How SARSAS Will Return Salmon to the Auburn Ravine, Part 4

Analysis of AR, Part 4, Rabe 11 05 09----- WHAT WE KNOW

A. We know there are a number of barriers on this section of the Auburn Ravine, some man made and some natural. There is a significant cataract beginning just above the Ophir tunnel. The Ravine flows underneath Interstate 80, underneath a portion of Old Auburn and emerges as a small stream in a beautiful restored park. We know our Mission envisions this as the last spawning area on the Auburn Ravine.

B. We know it will cost approximately $36,000.00 to do a feasibility study in order to determine if salmon and steelhead can navigate the cataract, and the remaining man made barriers along this section of the Auburn Ravine

C. We know water temperatures are adequate to support salmonid species. We know there are some resting ponds, some gravel beds suitable for spawning and during the winter, adequate flows to support both spawning and rearing of salmonids.

D. We have worked with NID and PG&E in order to assure adequate water during the October 15th to November 8 water outage each year. We know that PG&E has altered their ditch cleaning procedures and the result has been a superior flow during this year's outage compared to the past several years.
We know this has occurred due to the successful collaborative process SARSAS has developed and implemented.

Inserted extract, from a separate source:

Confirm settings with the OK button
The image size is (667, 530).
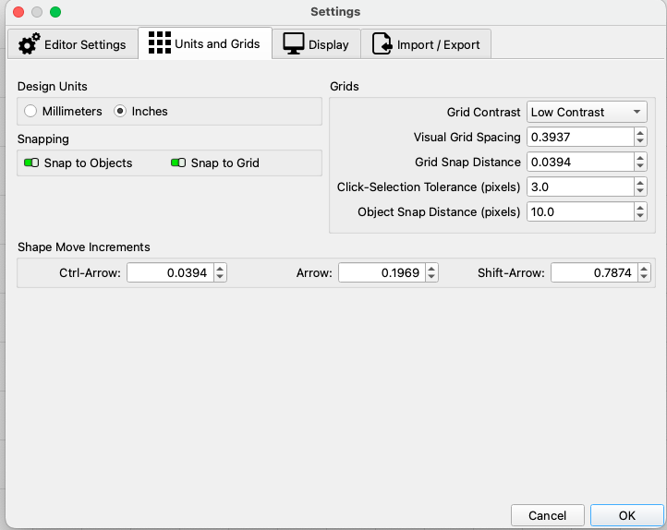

SUMMARY----- We know that SARSAS has made a major difference regarding the fate of salmon and steelhead in the Auburn Ravine during the past one and one half years. Our collaborative process, highly effective volunteers, our strategic plan, to name a few have moved Auburn Ravine to the forefront in creating what is now likely to be the most successful project in the county. We know salmon and steelhead are returning, we know the tenacity of our drive will accomplish our mission.